|The Cape Peninsula University of Technology (CPUT) Electronic Theses and Dissertations (ETD) repository holds full-text theses and dissertations submitted for higher degrees at the University (including submissions from former Cape Technikon and Peninsula Technikon).|
A solar assisted high temperature refrigeration system for postharvest pre-storage fruit cooling
Agriculture has emerged as a major economic activity in the African continent. Therefore, fruits and vegetables are considered as essential source of vitamins, minerals and proteins. However, fruits and vegetables are perishing rapidly. Thus, the adequate handling starts from the field, by applying appropriate method of storage and preservation in order to reduce post-harvest losses and extend its shelf life. Preservation by removing heat from the products is the most common method of preservation. In rural areas, the access to the grid is expensive or in some cases impossible. Therefore, researchers have been paying more attention to find alternative sources of power to run the cooling units. This study provides proof of a concept for the use of solar energy to cool down harvested fruits and vegetables at the farm level to an adequate farm storage temperature. The target storage temperature range is between 5 and 15 oC. A model refrigerator was designed and constructed in the mechanical engineering workshop of Cape Peninsula University of Technology. It was installed and tested in outdoor conditions to get the effect of different weather conditions. The model consists of a typical vapour compression system powered by a 12 V solar PV system. A DC compressor was used, and therefore, there is no inverter. The model was first tested without a product and then with 20 kg batches of different fruits for a period of two weeks in April 2016. Wind speed, ambient temperature and solar radiation intensity data were monitored and collected from a Campbell Scientific weather station mounted on the roof adjacent to the model.
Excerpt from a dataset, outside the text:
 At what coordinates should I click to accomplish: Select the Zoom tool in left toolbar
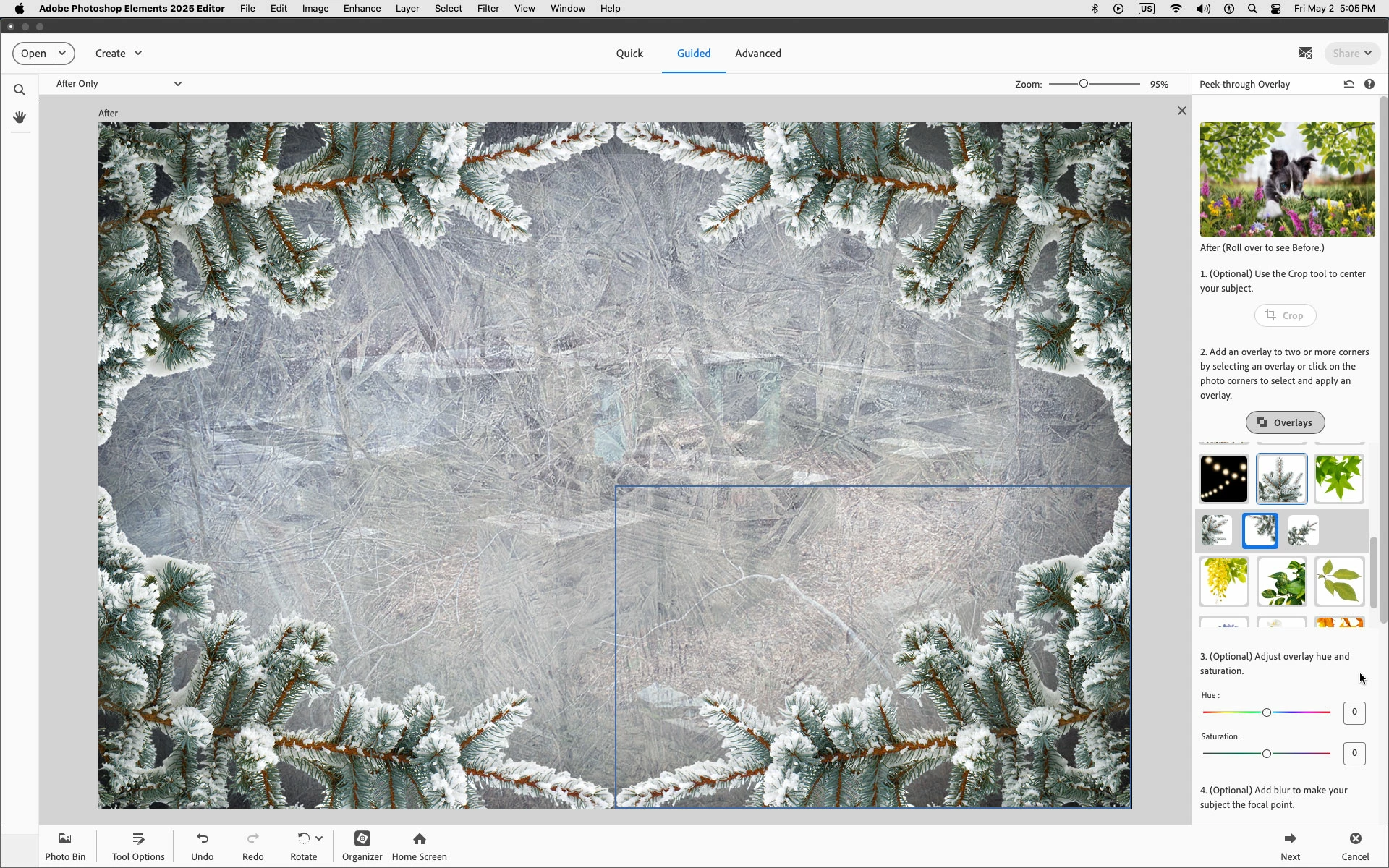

By monitoring the temperatures and compressor current hourly, the refrigeration effect, power consumption and coefficient of performance were determined. The overall COP based on input solar energy was 2.8. It was thus proved that a suitably sized PV system could be designed and implemented at farm level to cool harvested fruits from ambient to storage temperature without the use of an inverter. This could go some way to helping retard deterioration of fruits and vegetables before delivery to a marketplace or to storage.